Bisnis.com, JAKARTA — Pelaku industri ritel segmen fesyen didesak segera melakukan pembaruan pola bisnis agar tak mengikuti jejak Forever 21 Inc. yang berakhir pailit akhibat gagal bertransformasi menghadapi perubahan perilaku konsumen.
Ketua Umum Himpunan Penyewa Pusat Perbelanjaan Indonesia (Hippindo) Budiharjo Iduansjah menjelaskan, bangkrutnya peritel fesyen raksasa asal Amerika Serikat itu disebabkan oleh keterlambatan mengembangkan platform belanja daring dibandingkan dengan kompetitornya.
“Mereka terlambat melakukan shifting,” katanya, Kamis (29/8).
Selama ini, Forever 21 lebih banyak mengandalkan penjualan dari 815 gerainya yang tersebar di seluruh dunia. Biaya operasional yang tinggi dari keseluruhan gerai tersebut disinyalir menjadi penyebab Forever 21 terlilit hutang dan akhirnya mempertimbangkan pengajuan pailit.
“Selain itu, di AS peritel juga harus menghadapi gempuran platform e-commerce seperti Amazon yang menawarkan produk dengan kualitas yang sama dan harganya jauh lebih murah,” papar Budiharjo.
Bagaimanapun, dia menegaskan apa yang terjadi pada Forever 21 tidak serta merta menandakan bahwa industri ritel fesyen di Tanah Air menuju ambang kejatuhan. Sebaliknya, kondisi di Indonesia masih mendukung prospek bisnis ritel segmen fesyen.
Baca Juga
“Secara umum masih stabil, walaupun mengalami penurunan. Forever 21 belum tentu akan menutup tokonya di Indonesia? Kalau di AS mungkin saja banyak yang ditutup. Contoh sederhananya Payless yang dikabarkan bangkrut, di Indonesia tokonya apa ikut tutup?”

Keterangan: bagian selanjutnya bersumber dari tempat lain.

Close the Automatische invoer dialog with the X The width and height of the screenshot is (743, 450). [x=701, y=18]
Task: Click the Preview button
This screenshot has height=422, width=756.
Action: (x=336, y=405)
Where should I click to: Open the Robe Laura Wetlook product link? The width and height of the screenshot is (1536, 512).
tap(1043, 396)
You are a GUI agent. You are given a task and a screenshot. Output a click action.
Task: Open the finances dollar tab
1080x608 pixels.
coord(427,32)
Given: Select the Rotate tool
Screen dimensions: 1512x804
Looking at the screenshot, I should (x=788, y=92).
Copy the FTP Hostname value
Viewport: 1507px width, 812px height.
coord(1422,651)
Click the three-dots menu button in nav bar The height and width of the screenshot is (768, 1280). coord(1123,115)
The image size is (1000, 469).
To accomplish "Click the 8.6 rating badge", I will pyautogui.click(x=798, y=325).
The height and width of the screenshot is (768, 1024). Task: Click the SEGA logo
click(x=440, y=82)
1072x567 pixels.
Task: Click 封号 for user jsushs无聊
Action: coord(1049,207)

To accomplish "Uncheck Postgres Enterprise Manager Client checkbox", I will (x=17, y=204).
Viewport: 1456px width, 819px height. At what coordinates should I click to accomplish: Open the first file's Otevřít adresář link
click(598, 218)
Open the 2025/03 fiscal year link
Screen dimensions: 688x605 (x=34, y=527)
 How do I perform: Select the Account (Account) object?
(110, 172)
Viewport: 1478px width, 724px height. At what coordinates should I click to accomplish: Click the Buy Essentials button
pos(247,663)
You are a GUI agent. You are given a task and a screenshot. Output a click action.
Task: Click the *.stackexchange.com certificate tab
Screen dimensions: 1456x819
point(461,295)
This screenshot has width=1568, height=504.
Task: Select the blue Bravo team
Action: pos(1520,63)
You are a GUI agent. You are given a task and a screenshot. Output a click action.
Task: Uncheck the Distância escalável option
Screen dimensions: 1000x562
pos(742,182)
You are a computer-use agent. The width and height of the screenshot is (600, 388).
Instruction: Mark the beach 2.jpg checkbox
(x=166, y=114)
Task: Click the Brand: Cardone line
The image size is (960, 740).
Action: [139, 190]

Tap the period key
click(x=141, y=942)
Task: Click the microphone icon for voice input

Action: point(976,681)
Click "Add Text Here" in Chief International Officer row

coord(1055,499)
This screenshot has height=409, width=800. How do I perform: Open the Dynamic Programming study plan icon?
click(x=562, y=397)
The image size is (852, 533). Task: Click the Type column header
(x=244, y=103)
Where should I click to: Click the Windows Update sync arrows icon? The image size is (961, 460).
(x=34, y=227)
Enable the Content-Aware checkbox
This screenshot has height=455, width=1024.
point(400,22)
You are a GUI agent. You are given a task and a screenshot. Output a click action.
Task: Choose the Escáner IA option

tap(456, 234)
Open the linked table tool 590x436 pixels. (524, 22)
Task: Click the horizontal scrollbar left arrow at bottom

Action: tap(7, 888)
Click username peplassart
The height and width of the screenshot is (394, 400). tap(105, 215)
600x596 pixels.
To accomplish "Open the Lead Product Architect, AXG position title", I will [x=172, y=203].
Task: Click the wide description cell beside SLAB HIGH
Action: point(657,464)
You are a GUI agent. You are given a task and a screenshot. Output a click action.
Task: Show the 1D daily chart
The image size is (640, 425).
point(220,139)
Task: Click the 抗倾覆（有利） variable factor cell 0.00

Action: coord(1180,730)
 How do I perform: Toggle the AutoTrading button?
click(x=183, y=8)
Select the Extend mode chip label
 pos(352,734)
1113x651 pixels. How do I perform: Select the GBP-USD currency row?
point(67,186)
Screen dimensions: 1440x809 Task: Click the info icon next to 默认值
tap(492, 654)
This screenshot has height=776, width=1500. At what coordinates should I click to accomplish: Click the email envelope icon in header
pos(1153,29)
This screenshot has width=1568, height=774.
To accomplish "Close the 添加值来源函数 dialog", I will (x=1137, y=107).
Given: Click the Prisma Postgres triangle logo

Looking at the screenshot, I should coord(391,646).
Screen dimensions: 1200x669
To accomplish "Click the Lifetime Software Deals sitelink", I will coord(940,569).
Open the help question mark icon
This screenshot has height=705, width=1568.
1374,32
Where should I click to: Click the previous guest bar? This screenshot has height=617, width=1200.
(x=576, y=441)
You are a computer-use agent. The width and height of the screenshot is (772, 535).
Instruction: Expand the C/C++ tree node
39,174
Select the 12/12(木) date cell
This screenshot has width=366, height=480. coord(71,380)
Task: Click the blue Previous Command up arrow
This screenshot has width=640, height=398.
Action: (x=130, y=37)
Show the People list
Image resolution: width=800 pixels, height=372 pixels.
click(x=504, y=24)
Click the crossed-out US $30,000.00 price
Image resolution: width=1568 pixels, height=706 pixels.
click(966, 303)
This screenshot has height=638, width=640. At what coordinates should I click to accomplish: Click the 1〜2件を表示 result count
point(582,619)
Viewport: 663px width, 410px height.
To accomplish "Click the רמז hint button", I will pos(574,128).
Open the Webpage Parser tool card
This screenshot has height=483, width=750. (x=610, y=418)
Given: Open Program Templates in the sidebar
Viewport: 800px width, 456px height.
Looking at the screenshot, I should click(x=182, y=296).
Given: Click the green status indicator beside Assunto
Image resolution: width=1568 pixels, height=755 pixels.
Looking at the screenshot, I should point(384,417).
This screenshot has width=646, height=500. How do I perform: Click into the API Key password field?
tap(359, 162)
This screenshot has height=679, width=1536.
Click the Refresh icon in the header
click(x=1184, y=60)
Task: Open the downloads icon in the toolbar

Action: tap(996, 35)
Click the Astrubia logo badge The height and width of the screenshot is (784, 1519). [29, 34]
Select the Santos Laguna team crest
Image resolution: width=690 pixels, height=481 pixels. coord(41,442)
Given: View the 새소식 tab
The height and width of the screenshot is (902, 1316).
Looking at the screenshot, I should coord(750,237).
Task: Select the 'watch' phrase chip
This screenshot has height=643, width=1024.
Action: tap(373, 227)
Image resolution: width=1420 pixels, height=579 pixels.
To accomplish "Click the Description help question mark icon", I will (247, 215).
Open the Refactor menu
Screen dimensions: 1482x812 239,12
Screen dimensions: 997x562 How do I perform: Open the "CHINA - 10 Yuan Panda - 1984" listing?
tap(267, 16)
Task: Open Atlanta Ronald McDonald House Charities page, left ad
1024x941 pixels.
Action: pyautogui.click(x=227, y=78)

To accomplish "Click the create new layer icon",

Forever 21 memiliki tiga gerai di Indonesia yang berada di pusat perbelanjaan papan atas di Jakarta, yakni Grand Indonesia Mall, Mall Taman Anggrek, dan Lippo Mall Puri. Ketiga gerai tersebut dikelola oleh PT Fashion Studio Indonesia, anak usaha Sharaf Group yang berbasis di Dubai, Uni Emirat Arab.
Gerai yang berada di Grand Indonesia Mall dan Lippo Mall Puri diketahui telah mengalami perampingan luas pada tahun lalu.
Sekadar catatan, Forever 21 Inc. bersiap mengajukan pailit akibat kesulitan keuangan. Mengutip Bloomberg, Kamis (29/8), perusahaan telah melakukan pembicaraan untuk mencari pembiayaan tambahan dan bekerja dengan tim penasihat dalam upaya restrukturisasi utang, tetapi gagal.